Please retype the records below exactly as they appear, leaving out every picture.

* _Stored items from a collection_
<<<<

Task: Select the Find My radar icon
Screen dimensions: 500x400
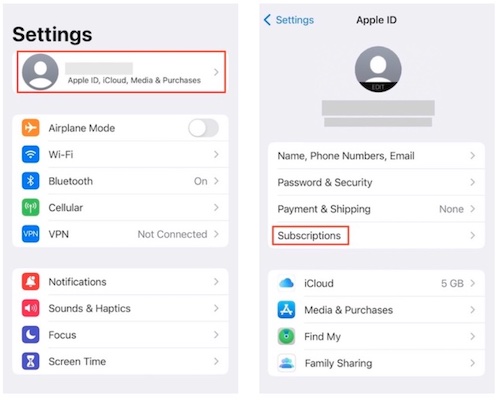Action: click(286, 336)
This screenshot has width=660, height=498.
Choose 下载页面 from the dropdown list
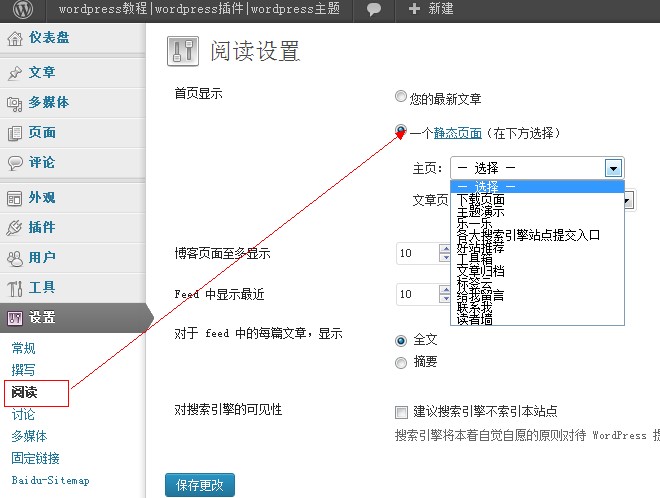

>>>>

* _Exercise output_
Task: Select the Find My radar icon
Screen dimensions: 500x400
Action: click(286, 336)
This screenshot has width=660, height=498.
Choose 下载页面 from the dropdown list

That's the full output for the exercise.